Post by Clayton » Sat Sep 22, 2018 2:00 am

Good overview of a lot of the issues facing technology and AI development in the current status quo:



The "AI is a scam" mantra is nonsense. AI is, indeed, coming of age. This is obvious -- you can talk to your phone, the ads you receive are targeted based on AI algorithms, much of the video and audio processing that was done by hand just 15 years ago is automated by AI-based algorithms, and so on. The idea of AI as the god-in-the-machine is a strawman, anyway. Who says we even want such a thing? AI is not about building a super-intelligent person, it's about harnessing the essence of automated information-processing in a way that maximally facilitates human ends.
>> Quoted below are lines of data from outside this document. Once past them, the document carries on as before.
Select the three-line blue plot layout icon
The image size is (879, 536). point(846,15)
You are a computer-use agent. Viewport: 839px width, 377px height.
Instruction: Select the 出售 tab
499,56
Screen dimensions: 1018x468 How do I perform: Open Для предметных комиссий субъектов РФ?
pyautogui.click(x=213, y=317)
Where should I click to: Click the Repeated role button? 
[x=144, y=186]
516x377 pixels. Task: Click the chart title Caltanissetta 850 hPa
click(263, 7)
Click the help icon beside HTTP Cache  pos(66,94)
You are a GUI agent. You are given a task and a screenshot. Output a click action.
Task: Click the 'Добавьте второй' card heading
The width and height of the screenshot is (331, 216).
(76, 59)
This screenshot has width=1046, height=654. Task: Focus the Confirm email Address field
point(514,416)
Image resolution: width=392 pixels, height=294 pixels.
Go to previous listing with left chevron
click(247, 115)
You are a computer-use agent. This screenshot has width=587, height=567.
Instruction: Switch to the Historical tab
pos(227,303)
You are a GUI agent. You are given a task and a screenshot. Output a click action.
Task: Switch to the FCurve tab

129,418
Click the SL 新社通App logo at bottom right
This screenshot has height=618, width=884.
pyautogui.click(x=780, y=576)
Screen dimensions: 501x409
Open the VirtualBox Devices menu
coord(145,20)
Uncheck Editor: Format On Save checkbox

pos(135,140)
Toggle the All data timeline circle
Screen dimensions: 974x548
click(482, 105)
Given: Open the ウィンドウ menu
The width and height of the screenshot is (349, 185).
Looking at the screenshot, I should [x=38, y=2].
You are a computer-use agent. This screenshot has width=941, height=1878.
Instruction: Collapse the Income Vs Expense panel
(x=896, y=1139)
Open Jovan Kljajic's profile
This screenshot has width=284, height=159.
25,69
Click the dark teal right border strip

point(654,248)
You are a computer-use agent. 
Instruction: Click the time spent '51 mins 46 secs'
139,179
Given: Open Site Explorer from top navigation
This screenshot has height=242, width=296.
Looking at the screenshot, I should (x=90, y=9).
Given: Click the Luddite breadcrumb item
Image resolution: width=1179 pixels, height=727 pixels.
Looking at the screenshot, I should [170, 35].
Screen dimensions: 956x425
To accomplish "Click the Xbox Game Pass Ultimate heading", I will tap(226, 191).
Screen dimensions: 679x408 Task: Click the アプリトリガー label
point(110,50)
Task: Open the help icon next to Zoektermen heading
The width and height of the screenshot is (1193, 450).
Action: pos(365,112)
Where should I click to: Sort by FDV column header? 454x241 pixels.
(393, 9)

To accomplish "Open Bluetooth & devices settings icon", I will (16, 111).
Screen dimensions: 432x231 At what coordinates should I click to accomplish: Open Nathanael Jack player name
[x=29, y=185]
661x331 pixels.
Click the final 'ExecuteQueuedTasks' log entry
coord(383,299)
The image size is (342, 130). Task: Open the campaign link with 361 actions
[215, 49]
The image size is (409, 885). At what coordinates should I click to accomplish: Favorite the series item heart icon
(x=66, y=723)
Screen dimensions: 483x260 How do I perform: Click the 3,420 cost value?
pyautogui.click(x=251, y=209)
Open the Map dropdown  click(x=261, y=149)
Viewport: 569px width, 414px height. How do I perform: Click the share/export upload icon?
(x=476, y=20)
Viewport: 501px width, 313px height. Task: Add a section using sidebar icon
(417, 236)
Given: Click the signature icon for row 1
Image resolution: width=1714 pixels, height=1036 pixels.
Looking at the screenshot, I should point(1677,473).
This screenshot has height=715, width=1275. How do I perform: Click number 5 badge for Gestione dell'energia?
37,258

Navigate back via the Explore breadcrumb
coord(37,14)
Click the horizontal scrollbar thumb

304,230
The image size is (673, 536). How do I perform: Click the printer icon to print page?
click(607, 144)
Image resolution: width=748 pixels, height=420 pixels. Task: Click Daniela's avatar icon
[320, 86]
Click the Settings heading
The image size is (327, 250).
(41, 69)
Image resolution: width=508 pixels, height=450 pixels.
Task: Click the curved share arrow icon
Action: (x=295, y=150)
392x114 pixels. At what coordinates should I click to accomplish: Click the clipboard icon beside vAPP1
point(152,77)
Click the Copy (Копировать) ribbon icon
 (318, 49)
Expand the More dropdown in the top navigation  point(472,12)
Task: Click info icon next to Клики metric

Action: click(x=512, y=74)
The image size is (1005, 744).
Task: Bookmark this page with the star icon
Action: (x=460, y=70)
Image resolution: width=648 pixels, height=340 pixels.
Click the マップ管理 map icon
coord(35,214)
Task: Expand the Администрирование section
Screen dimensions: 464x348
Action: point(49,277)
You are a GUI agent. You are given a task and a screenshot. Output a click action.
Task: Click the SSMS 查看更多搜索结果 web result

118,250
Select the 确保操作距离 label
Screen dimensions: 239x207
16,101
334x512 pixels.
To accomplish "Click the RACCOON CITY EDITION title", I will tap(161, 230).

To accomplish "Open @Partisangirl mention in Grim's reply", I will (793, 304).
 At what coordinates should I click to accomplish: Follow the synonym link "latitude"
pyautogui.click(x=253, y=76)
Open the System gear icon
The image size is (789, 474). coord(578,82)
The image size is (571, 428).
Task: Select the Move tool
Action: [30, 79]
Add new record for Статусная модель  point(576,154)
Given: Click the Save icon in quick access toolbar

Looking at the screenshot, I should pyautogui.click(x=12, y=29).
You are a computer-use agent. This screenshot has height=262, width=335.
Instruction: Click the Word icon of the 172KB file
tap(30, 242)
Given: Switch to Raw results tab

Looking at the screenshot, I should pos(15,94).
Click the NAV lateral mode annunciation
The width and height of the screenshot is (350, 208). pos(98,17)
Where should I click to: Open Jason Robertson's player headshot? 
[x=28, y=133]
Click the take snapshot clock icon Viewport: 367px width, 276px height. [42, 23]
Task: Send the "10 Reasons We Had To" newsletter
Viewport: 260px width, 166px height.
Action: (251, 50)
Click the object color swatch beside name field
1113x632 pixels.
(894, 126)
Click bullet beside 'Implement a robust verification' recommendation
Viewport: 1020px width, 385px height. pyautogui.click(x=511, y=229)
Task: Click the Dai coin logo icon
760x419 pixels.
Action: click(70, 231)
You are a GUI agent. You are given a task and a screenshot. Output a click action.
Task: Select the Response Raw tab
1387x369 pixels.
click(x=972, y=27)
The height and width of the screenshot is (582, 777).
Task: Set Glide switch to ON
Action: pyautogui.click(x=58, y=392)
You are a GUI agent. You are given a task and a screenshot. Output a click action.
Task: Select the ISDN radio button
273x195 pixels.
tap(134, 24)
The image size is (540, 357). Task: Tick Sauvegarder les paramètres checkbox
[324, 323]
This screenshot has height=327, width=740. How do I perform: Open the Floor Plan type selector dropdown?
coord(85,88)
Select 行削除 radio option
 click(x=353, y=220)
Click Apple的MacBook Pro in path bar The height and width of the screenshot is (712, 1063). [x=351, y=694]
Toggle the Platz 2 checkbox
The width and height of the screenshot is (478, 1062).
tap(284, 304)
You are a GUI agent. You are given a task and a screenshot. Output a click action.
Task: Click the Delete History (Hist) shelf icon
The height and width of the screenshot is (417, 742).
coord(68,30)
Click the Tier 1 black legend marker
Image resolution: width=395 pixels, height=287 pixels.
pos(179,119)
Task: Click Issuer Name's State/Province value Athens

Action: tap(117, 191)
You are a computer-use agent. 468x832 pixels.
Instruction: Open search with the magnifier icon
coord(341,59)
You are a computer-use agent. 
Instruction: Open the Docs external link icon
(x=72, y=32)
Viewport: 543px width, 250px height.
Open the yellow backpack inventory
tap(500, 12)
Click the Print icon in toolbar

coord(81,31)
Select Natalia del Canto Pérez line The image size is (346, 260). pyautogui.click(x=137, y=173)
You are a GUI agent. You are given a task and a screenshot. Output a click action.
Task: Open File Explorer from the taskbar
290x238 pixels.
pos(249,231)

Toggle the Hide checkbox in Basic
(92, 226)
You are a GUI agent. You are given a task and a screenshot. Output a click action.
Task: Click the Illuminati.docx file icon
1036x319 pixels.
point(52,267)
That said, AI is not a panacea. AI is going to help us solve every problem which we can well define. In fact, it is not difficult to imagine a near future where no well-defined problem is ever manually calculated except as an educational exercise or for recreation. But many of the most important problems facing humanity are problems that we have difficulty even exactly defining. What exactly is racism? What exactly is sexism? What exactly is bigotry? What exactly is love? We can continue on like this for days. AI cannot solve these problems for us. But it may just help us build a material foundation upon which we can begin to build real change by finding meaningful and universally acceptable solutions to them.

---

Here's a light-hearted application of AI which potentially has serious applications and also illustrates the general sweep of what AI is making us capable of in the future. Today, we're using these AIs to build silly little toy applications that will convert your sketches into vector graphics pictures -- soon, we will have serious AI applications capable of automating the process of taking a car from a concept drawing to a 3D CAD proof-of-concept model, ready for 3D-printing, or taking story-boards for an animated movie and converting them to first-draft 3D animated scenes. This illustrates why I keep underlining that we are only just beginning to scratch the surface of the coming AI boom.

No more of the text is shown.